Olso can be a bike tour spending a night in different village around the lake, you can rent bicycles in the Kukulkan Adventure Center, located in the street rancho grande in Panajachel it included helmet and gloves 
Climb the three volcanoes. San Pedro from San Pedro, guided for 100Q. Atitlan and Toliman can be arranged from Pana. It is not recommended to book tours for climbing the volcanoes in Pana. Most of the prices for climbing the volcanoes will be very similar at most agencies (around USD40 for San Pedro) and they probably collude to keep the price there. However the Pana tour agencies will outsource the work to another tour agency in San Pedro (in my case it was Big Foot Expeditions in San Pedro). Agencies in Pana will act as middlemen and take a cut of Q100 to Q200 (Quetzales). It is better to approach the agencies in San Pedro directly and cut out the middleman. It is also possible to do the hikes completely on your own for under Q200 (approx USD24. bulk of it if the entrance fee to the park for foreigners and the boat fare). Most of the people you will meet on the mountains are indigenous people who will be very nice. It seems safe to hike the mountain by yourself (without a guide, but if you hire one you will be helping the local Quiche people). Please bring a plastic bag with you on the hike and pick up any plastic bottles or plastic packaging on your way down. You will be a good citizen of the world.
However you could do it on your own: The best/easiest would be to bike/rent a motorcycle and go from Pana as far as you can. Look at summitpost for detailed description. If you want to commute there, the easiest would be boat to Santiago, and pickup to San Lucas, this will if you carry luggage though incur a lot of hassle (from people), so better get a cheap hotel room somewhere and leave as much as you can there before you go. Do it as early as possible in the morning.
Volunteering opportunities! Many of the schools around Lake Atitlán offer built-in volunteering opportunities. For medical students wanting to offer service and gain experience, Hospitalito Atitlán in Santiago Atitlán (another pueblo on the lake) accepts medical students and clinicians. The new Hospitalito Atitlán, scheduled to be completed in November 2010, can mold any volunteer work to fit the skills available (carpenters, MBA students, computer work, group volunteering for construction, etc.).
Many of the towns around the lake have restaurants, at a variety of price points from luxury to budget. See the individual town articles for details.
Lake Atitlán is a better place to relax than to party. Some towns, like Panajachel, have thriving bar scenes. Others go to sleep when the night falls.
Each of the towns and villages around the lake offer a wide range of hotels. you can stay with a poor man or a 5 star hotel! See the individual town articles (under Cities above) for details. The following hotels or resorts are not in a specific town.
On the road around the Laguna de Atitlán, especially between the villages San Juan and San Marcos, some daytime violent crime has been reported (Nov 2004). Tourists have been robbed (although not injured), and there were also rapes against women. The road from San Lucas Toliman to Cerro de Oro, once dangerous, is now considered safe.

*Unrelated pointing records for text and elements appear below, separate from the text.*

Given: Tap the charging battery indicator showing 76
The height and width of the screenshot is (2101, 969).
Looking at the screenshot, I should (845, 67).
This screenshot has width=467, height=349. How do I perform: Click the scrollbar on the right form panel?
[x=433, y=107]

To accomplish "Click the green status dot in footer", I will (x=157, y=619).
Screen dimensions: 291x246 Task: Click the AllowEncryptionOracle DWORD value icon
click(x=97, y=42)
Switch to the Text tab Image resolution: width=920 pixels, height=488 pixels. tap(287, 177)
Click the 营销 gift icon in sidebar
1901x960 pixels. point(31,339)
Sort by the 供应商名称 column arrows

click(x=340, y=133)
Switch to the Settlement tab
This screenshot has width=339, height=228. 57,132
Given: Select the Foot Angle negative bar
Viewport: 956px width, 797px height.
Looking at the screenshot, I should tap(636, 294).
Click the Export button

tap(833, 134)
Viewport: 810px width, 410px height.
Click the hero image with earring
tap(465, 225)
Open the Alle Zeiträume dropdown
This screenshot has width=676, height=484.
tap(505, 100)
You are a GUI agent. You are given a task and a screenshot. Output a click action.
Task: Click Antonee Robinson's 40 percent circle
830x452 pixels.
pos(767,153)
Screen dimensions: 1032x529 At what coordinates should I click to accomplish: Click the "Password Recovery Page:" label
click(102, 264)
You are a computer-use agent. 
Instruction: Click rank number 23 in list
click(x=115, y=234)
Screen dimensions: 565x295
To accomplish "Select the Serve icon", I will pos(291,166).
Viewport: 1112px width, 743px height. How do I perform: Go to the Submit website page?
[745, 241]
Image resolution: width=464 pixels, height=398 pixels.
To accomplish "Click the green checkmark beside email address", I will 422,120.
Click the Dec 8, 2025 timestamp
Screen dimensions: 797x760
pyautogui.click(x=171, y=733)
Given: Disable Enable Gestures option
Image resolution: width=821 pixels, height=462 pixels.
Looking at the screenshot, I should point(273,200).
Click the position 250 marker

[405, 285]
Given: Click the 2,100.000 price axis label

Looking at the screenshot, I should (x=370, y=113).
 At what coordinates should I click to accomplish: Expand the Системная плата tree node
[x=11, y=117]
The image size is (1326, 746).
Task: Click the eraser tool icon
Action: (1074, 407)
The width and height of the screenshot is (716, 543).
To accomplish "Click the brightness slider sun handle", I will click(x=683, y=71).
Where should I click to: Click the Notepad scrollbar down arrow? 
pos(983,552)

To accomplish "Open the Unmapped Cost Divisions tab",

Although the road from San Marcos to the next northern village is now controlled by the "Tourist Police", walking this way with backpacks or large amounts of money is not recommended.
Hiking in the mountainous areas around San Marcos is not recommended- there are several known thieves in the area and police and community members, while helpful after an assault, have very little control of the situation. If you feel you must explore these regions definitely go in a group of three or more, or if you're alone take nothing of value with you.